Riflettori puntati sull’incontro tra il Governo e i sindacati di mercoledì 21 settembre 2016, nel quale si proverà a rispondere alle istanze di pensione anticipata. Sul tavolo l’esecutivo calerà l’Ape, anticipo pensionistico fino a 3 anni e 7 mesi sugli attuali requisiti di vecchiaia con prestito bancario assicurato da rimborsare in venti anni a partire dalla data della pensione ordinaria. Sperimentale per due anni, l’Ape riguarderà i nati tra il ’51 e il ’53 e i nati tra il ’52 e il ’55, rispettivamente per il 2017 e il 2018. Per raggiungere l’accordo con i sindacati, il Governo ha distinto tre casi diversi, per cui diverso sarà anche il costo per i lavoratori interessati.

Continuano a chiedere a gran voce la “quota 41”, intanto, i lavoratori precoci, ai quali dovrebbero arrivare delle risposte proprio dall’incontro di questo mercoledì. Vediamo, allora, le ultime notiziein vistadell’atteso incontro tra Governo e sindacati.

Pensioni anticipate, i tre casi di Ape

Valida per tutti i lavoratori dipendenti del settore privato e pubblico e per gli autonomi, l’Ape contempla tre casi. Il primo caso è l’Ape volontaria: qui, per chi sceglie di anticipare l'uscita dal lavoro, il costo dell’operazione sarà completamente a carico del lavoratore, con una trattenuta sulla pensione che potrà variare dal 5 al 25% (più alto il costo, ovviamente, per chi anticipa l’uscita fino al limite massimo di 3 anni e 7 mesi).

Secondo caso è l'Ape concordata con il datore di lavoro in casi di crisi o ristrutturazione, dove parte del costo di anticipo(non ancora definito “il quanto”) sarà a carico dell’azienda. Terzo e ultimo caso è l’Ape social, per cui, in alcuni casi, il costo dell'anticipo sarà fiscalizzato a carico dello Stato. Ciò accadrà, ad esempio, per quei disoccupati rimasti senza ammortizzatori con carichi familiari o reddito basso e con assegno pensionistico, a regime, inferiore ai 1.300-1.400 euro lordi.

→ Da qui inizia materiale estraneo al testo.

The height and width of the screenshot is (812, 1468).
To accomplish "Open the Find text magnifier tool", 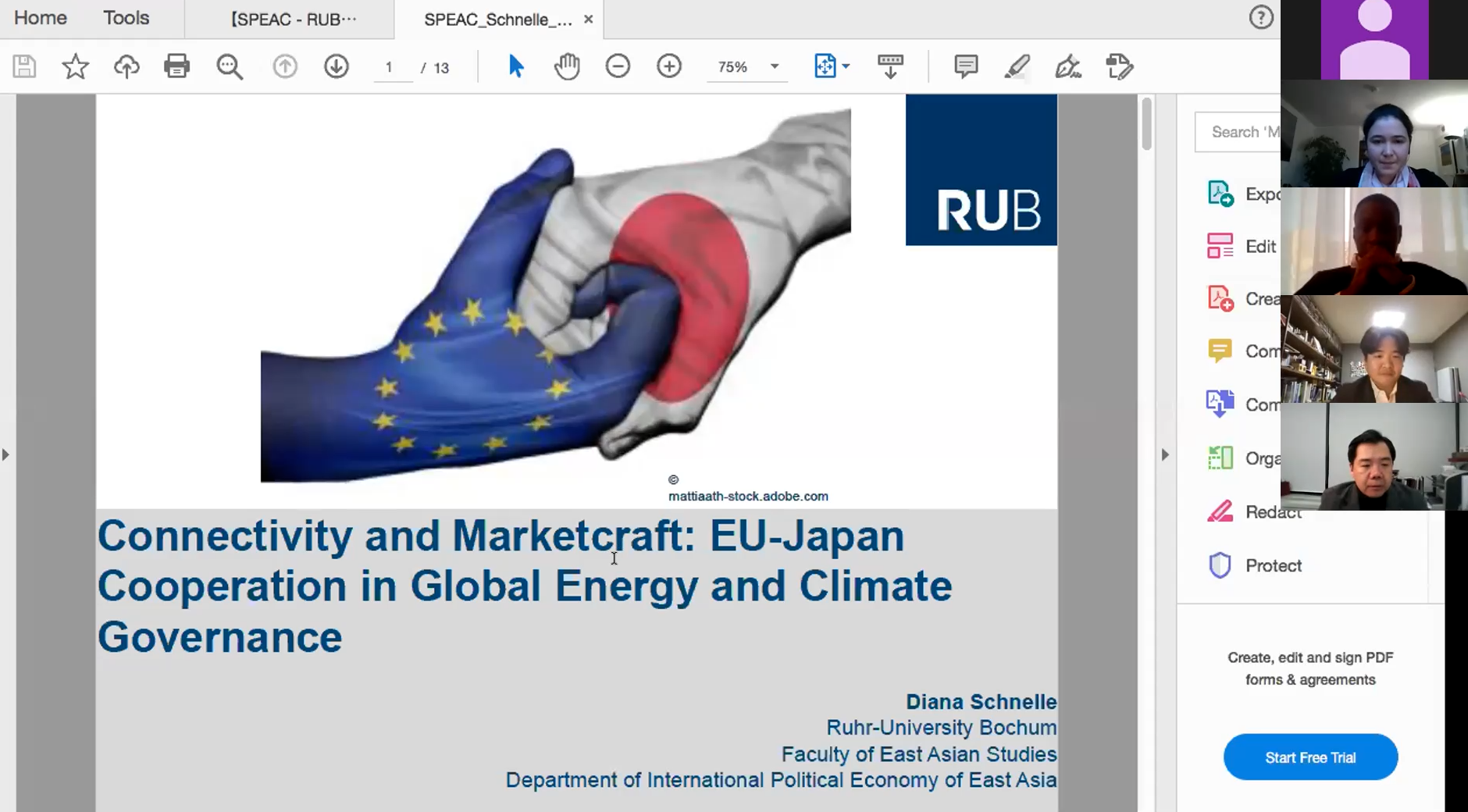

Quota 41 precoci: mercoledì arriveranno delle risposte?

Se da un lato l'APEsembra ormai in dirittura arrivo (ma - come previsto anche da Il Sole 24 ore in un articolo di oggi - difficilmente l’accordo con i sindacati sarà totale), parallelamente i lavoratori precoci continuano a chiedere a gran voce la cosiddetta “quota 41”: cittadini che hanno iniziato a lavorare molto presto, maturando quindi molti anni di contributi prima degli altri lavoratori, i lavoratori precoci chiedono di andare in pensione al raggiungimento dei 41 anni di contributi, senza penalizzazioni, anziché dei 42 anni e 6 mesi per gli uomini e i 41 e 6 mesi per le donne attualmente richiesti.

Le rassicurazioni dalla politica non sono mancate, ma sembra proprio che le misure di agevolazione per i precoci, anche se le porte non sono ancora del tutto chiuse, slitteranno ancora: non più tardi di una settimana fa, infatti, il Ministro del Lavoro Giuliano Poletti ha messo in evidenza come la questione dei lavoratori precoci sia "molto difficile da affrontare, per l’alto livello di costi”. Poletti ha aggiunto poi che, per trovare una soluzione, occorre "fare i conti, ed è quello che faremo" in occasione dell'incontro del 21 settembre. Dall’incontro di questo mercoledì, allora, i lavoratori precoci attendono risposte. Arriveranno?